__Exercise__
Find "Tap the SKIP text in post 71" in the entries below; copy that line through the last, exactly, with no pictures.

__Data for review__

□ □ □ □ □ □ □

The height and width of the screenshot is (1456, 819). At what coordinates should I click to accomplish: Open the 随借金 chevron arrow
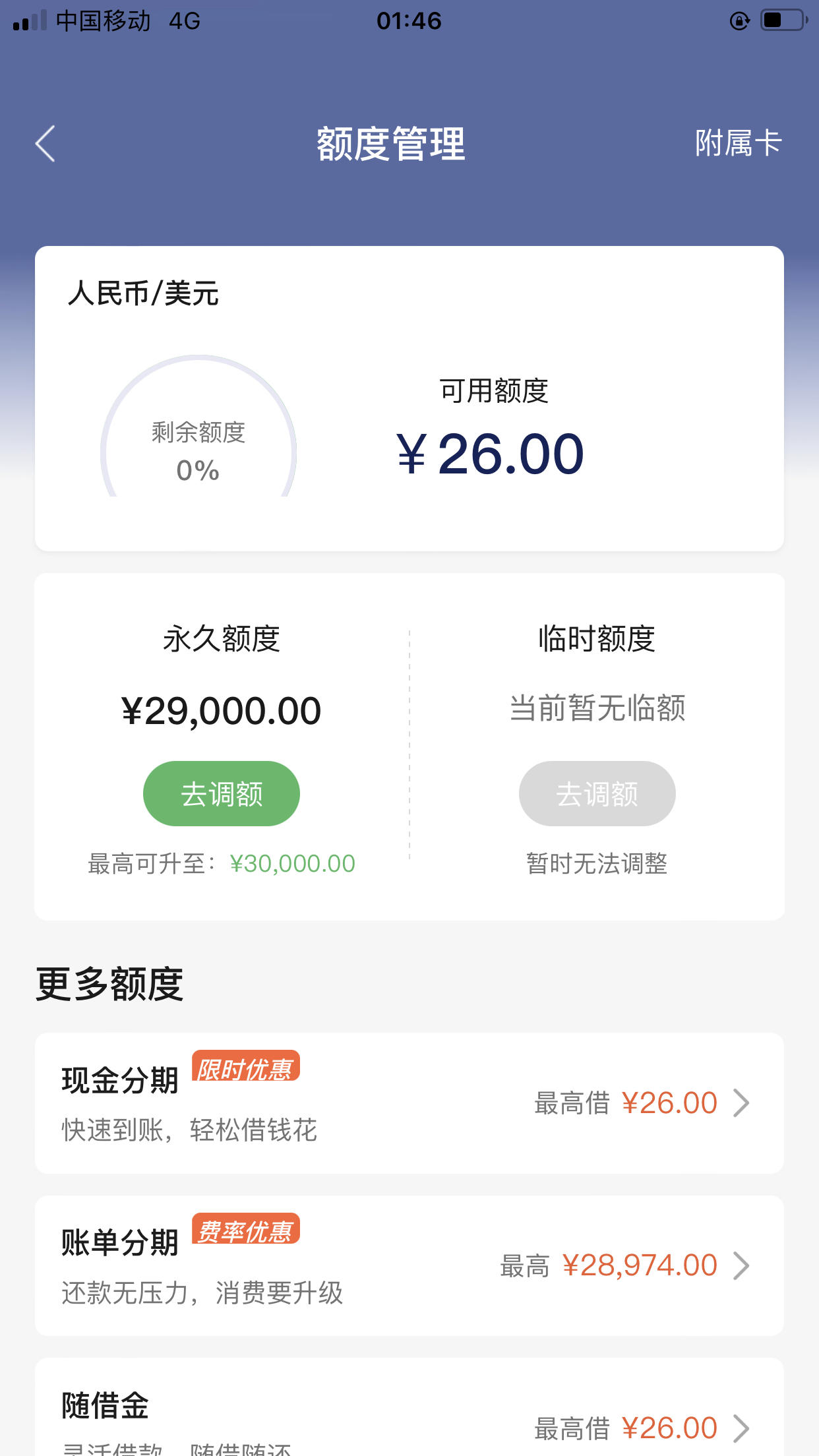point(742,1428)
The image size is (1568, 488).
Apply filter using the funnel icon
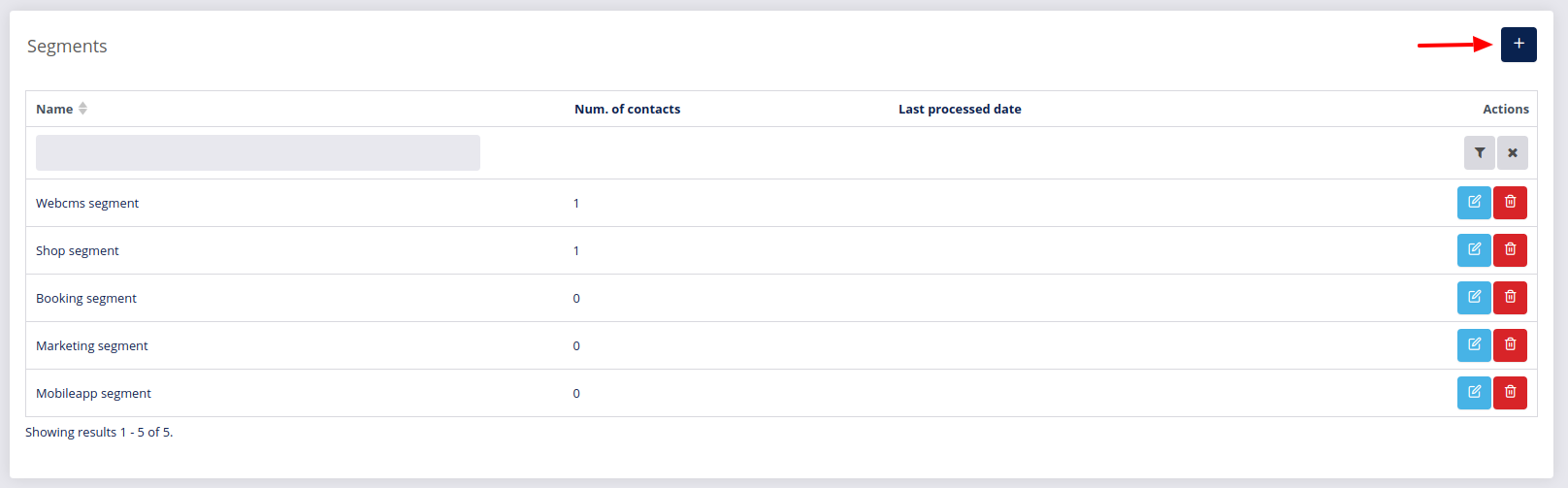pyautogui.click(x=1480, y=152)
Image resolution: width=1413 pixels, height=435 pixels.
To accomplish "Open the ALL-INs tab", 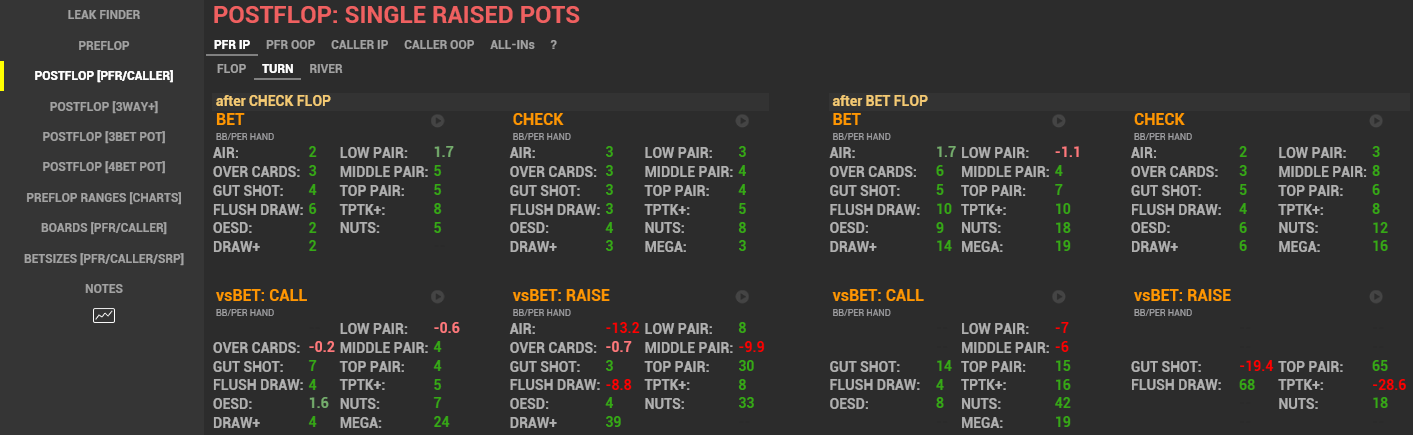I will point(512,45).
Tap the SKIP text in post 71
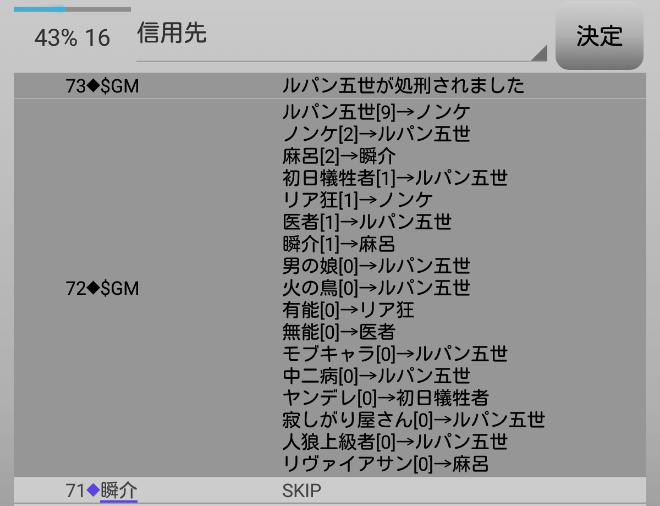The height and width of the screenshot is (506, 660). point(302,491)
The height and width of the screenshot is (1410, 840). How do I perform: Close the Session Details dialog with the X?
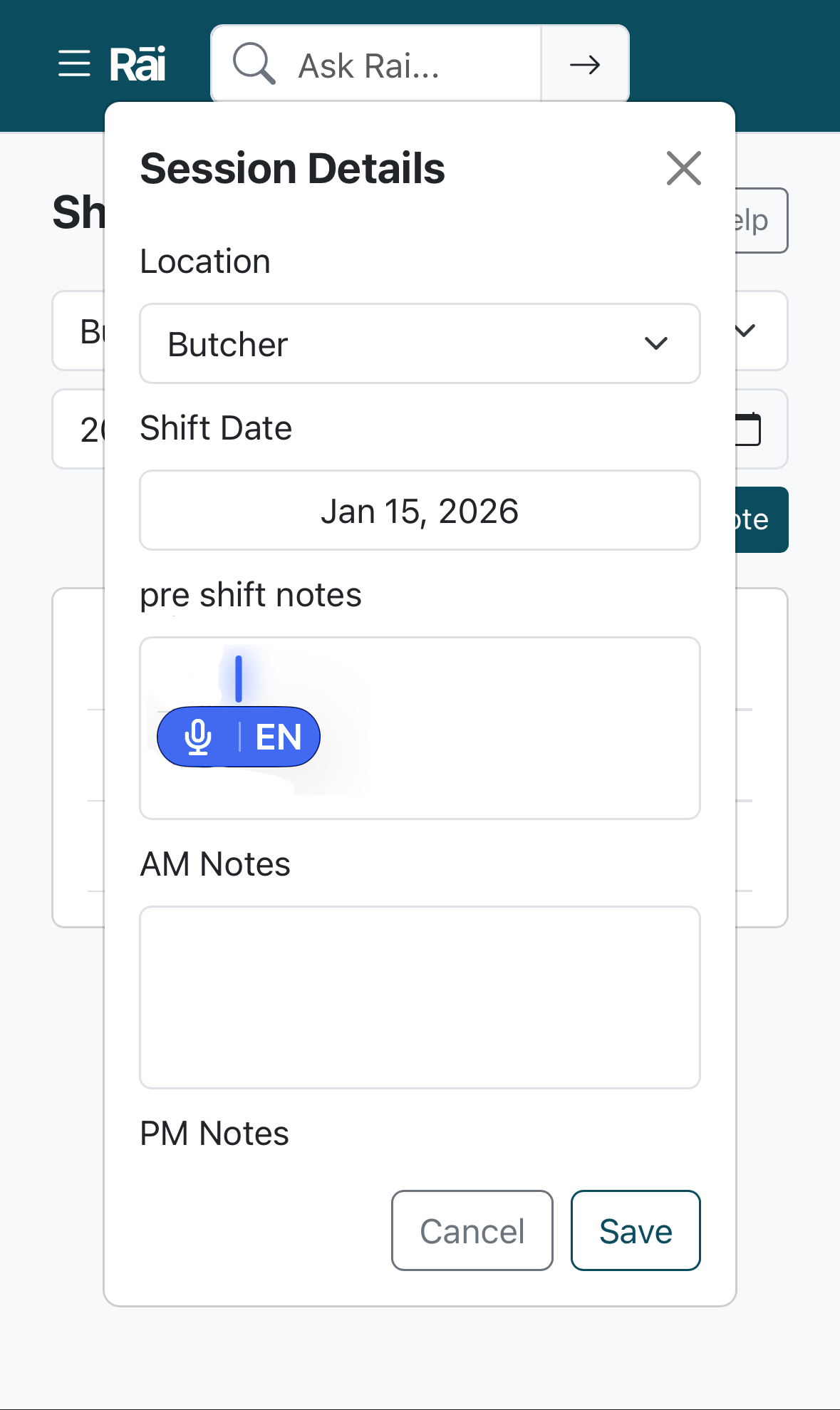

□ □ □ □ □ □ □

__Written answer__
Tap the SKIP text in post 71
The height and width of the screenshot is (506, 660). point(302,491)
The height and width of the screenshot is (1410, 840). How do I perform: Close the Session Details dialog with the X?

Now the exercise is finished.